Hi,
I come to you with another problem that I'm having and I'm not sure if this is something that Twine/SugarCube does or it is just me failing.
This problem is loosely tied to:
https://twinery.org/questions/3252/how-to-load-a-saved-game-and-restore-its-state-in-sugarcube2?show=3252#q3252
But this time it's not about saving and loading.
I decided to use both uids and iuids to identify items in the players inventory.

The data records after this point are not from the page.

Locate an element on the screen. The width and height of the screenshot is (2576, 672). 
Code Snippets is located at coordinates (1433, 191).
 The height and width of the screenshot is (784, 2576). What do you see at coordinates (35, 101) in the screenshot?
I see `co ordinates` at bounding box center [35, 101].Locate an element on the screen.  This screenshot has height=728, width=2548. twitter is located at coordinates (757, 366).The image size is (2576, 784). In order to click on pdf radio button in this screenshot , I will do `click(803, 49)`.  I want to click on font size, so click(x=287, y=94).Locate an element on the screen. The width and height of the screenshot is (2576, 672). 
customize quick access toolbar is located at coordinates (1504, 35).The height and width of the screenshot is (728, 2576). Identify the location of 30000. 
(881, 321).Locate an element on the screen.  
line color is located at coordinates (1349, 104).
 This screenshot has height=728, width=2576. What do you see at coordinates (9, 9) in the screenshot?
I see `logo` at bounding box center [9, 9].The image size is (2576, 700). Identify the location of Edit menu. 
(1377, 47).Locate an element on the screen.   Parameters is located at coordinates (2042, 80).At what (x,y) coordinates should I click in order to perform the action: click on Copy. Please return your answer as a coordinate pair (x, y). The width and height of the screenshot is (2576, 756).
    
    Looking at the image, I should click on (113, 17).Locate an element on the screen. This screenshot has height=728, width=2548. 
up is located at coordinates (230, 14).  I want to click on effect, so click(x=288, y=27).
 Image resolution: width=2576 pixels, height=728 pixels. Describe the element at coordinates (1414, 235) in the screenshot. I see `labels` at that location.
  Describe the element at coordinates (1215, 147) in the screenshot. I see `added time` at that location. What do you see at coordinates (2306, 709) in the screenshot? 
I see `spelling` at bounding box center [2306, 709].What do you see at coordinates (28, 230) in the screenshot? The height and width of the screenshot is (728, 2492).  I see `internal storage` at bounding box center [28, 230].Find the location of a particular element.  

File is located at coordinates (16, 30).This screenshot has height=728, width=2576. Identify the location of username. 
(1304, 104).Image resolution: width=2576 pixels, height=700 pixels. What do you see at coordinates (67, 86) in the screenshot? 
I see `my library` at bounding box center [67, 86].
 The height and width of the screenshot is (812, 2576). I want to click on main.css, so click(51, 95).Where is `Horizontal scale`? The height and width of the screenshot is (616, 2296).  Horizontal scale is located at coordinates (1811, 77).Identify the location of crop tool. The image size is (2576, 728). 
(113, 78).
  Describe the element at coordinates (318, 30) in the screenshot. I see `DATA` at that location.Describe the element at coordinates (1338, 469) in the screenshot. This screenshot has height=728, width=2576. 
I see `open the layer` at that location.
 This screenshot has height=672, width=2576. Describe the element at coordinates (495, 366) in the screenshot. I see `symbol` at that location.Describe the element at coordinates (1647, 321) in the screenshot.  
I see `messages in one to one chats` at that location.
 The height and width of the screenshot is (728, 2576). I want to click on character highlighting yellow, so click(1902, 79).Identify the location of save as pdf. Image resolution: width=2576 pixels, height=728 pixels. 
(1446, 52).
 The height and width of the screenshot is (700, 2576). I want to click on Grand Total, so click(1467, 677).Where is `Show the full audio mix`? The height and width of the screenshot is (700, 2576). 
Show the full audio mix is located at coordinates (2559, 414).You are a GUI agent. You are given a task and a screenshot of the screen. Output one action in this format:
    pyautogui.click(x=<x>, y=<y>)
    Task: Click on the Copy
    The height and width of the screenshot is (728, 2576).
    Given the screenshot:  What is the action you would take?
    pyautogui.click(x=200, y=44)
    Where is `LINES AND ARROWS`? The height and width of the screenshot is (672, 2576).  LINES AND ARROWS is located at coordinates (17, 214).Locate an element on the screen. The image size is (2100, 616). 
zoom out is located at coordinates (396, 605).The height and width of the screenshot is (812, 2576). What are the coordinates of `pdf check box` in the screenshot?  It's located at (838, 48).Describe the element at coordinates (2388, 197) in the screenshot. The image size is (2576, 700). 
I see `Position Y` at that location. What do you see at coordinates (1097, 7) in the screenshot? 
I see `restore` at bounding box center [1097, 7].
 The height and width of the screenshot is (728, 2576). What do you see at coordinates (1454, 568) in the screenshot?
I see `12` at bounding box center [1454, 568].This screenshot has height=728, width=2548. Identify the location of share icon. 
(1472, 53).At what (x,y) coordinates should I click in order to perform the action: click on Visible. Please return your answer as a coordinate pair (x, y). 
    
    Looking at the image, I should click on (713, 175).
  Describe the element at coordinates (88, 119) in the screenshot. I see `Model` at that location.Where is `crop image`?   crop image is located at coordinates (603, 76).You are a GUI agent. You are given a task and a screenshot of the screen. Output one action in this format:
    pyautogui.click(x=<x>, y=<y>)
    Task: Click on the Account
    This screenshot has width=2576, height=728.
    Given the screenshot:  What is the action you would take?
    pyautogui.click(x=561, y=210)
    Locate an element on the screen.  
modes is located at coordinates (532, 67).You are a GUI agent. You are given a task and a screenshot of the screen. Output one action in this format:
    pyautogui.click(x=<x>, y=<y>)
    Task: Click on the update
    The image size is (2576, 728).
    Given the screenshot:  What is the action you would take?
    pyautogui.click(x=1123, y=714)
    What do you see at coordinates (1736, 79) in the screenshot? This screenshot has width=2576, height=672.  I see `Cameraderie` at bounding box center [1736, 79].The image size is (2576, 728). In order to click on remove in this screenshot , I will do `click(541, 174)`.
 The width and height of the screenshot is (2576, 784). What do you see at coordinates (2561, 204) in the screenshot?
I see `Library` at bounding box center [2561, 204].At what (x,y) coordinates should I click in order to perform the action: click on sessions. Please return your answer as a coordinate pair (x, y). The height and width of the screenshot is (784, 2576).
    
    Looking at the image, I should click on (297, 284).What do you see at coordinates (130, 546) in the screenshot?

Right now I'm working on a way to equip and unequip items. When I equip an item I simply set a variables inside the player's inventory called isEquipped and assign
the reference of the equipped item to a slot on the players clothing like this:
inventory_item.isEquipped = True
player.clothing.shirt = inventory_Item
this works flawlessly up to this point, since now I can run:
SugarCube.State.variables.player.inventory.items.find(function(item){return item === SugarCube.State.variables.player.clothing.shirt})
This means that:
player.clothing.shirt.iuid and inventory_item.iuid (iuid - unique inside current inventory) are now equal
as well as player.clothing.shirt.uid and inventory_item.uid (uid - is unique globally).
This is a behavior that I want. I also want player.clothing.shirt to always point to an item that is inside player.inventory.items.
So the last code snippet gives me the item back that I just assigned when I equipped it.
My problem starts when I move my character to the next passage or just simply refresh my inventory list.
For some reason player.clothing.shirt will have a brand new unique ID and player.clothing.shirt will not be possible to find inside tha player's inventory.
I would like to know if this is something that Twine/SugarCube does on its own or is there something that I'm doing wrong here?
Somehow my clothing.shirt gets reassigned to a different object. What is weird to me is that the clothing slot will reference something very different that I can't find anywhere in my game.
Could anyone help me figure this out?
I could of course bypass this problem easily by creating a new connection each time I move to a new passage, but I find that messy and I'd really like to know what is going on here under the hood.